(Exercise requirements)
Copy all lines in the material holding the string "button".
*** Input for this task ***
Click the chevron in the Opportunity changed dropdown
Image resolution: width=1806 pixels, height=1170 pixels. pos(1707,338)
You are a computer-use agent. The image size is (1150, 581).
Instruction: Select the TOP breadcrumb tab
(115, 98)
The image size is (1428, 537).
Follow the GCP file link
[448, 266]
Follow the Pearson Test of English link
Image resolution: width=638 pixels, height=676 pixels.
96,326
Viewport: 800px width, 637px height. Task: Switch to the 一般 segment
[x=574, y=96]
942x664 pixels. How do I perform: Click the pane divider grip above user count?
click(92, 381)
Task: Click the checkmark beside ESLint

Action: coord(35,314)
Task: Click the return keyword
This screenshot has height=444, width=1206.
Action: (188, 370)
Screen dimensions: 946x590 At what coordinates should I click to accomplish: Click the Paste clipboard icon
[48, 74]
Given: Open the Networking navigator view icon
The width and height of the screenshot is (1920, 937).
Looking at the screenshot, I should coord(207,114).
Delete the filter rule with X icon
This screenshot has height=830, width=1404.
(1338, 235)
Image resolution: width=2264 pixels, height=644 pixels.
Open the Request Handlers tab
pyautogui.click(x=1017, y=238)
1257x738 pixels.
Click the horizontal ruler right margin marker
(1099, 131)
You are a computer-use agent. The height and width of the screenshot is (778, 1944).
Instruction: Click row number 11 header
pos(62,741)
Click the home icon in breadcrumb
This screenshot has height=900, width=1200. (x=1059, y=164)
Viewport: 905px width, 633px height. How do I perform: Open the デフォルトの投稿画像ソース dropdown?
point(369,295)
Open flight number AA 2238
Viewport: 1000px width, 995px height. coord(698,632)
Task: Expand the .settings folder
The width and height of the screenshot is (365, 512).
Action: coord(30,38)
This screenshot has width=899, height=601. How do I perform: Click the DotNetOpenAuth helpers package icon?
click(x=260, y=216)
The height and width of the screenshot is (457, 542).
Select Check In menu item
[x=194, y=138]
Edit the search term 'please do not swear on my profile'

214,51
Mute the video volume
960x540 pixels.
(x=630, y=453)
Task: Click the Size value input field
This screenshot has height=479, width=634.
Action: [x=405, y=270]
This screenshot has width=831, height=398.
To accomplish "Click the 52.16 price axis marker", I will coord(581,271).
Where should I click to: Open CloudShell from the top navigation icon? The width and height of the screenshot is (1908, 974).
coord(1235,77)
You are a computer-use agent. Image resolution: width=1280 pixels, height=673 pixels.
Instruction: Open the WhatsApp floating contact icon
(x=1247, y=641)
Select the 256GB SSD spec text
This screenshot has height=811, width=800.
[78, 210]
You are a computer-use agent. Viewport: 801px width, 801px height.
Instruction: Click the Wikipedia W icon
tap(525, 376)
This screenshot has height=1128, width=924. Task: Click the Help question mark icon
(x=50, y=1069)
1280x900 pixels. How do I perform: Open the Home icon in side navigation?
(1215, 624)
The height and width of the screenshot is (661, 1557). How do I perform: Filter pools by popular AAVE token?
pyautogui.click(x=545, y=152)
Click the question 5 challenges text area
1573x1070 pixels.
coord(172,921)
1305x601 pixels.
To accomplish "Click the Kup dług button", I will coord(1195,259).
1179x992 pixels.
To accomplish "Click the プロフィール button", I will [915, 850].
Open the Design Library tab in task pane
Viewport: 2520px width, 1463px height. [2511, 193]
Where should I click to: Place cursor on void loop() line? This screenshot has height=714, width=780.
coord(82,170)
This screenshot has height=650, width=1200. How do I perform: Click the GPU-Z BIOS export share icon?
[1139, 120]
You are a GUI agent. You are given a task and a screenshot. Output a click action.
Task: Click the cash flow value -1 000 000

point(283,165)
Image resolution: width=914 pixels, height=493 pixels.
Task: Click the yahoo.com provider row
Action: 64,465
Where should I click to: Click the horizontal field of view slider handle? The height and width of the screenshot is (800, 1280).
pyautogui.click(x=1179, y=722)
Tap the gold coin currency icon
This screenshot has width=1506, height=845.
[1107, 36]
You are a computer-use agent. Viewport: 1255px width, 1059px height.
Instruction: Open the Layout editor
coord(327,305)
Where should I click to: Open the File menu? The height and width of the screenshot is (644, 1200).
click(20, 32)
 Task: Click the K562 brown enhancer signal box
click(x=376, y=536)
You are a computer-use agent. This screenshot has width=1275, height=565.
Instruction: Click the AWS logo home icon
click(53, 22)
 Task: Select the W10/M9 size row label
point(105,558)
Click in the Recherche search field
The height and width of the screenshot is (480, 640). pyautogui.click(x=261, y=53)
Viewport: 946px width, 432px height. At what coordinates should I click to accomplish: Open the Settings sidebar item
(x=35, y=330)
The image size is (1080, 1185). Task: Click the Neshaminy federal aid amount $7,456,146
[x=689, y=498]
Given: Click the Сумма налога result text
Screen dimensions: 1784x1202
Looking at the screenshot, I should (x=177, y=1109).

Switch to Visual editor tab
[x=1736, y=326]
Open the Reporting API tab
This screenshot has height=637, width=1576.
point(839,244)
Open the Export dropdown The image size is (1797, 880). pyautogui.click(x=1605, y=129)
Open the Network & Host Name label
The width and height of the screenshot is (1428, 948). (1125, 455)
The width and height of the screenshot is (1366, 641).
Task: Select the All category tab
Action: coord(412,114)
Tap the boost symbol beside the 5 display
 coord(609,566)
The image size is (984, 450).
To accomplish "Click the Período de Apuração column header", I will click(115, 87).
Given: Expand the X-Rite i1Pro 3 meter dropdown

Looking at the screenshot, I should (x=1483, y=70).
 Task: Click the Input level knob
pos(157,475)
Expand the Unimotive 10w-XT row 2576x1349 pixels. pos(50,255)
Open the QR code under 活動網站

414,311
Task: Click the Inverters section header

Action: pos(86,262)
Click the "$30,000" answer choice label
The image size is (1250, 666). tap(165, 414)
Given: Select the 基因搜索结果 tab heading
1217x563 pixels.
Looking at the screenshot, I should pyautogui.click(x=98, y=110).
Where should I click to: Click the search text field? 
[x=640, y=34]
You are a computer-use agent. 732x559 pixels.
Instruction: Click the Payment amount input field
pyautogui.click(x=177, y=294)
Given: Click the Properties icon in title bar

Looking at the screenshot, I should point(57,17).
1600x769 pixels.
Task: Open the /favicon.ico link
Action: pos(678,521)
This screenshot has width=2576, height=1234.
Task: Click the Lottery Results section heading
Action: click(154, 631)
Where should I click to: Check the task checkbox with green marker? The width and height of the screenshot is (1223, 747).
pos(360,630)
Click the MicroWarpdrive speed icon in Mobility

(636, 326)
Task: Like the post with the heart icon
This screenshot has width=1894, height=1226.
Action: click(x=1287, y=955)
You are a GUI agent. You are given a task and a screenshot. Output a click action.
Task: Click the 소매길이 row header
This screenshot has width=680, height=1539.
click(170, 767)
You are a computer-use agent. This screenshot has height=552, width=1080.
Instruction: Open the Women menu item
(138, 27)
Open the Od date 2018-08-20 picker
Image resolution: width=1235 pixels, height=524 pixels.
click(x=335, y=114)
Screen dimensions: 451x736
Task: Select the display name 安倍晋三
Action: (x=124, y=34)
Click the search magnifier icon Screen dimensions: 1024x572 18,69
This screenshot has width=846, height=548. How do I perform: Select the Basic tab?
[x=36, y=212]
***
(Written answer)
To accomplish "Click the Kup dług button", I will coord(1195,259).
To accomplish "Click the プロフィール button", I will [915, 850].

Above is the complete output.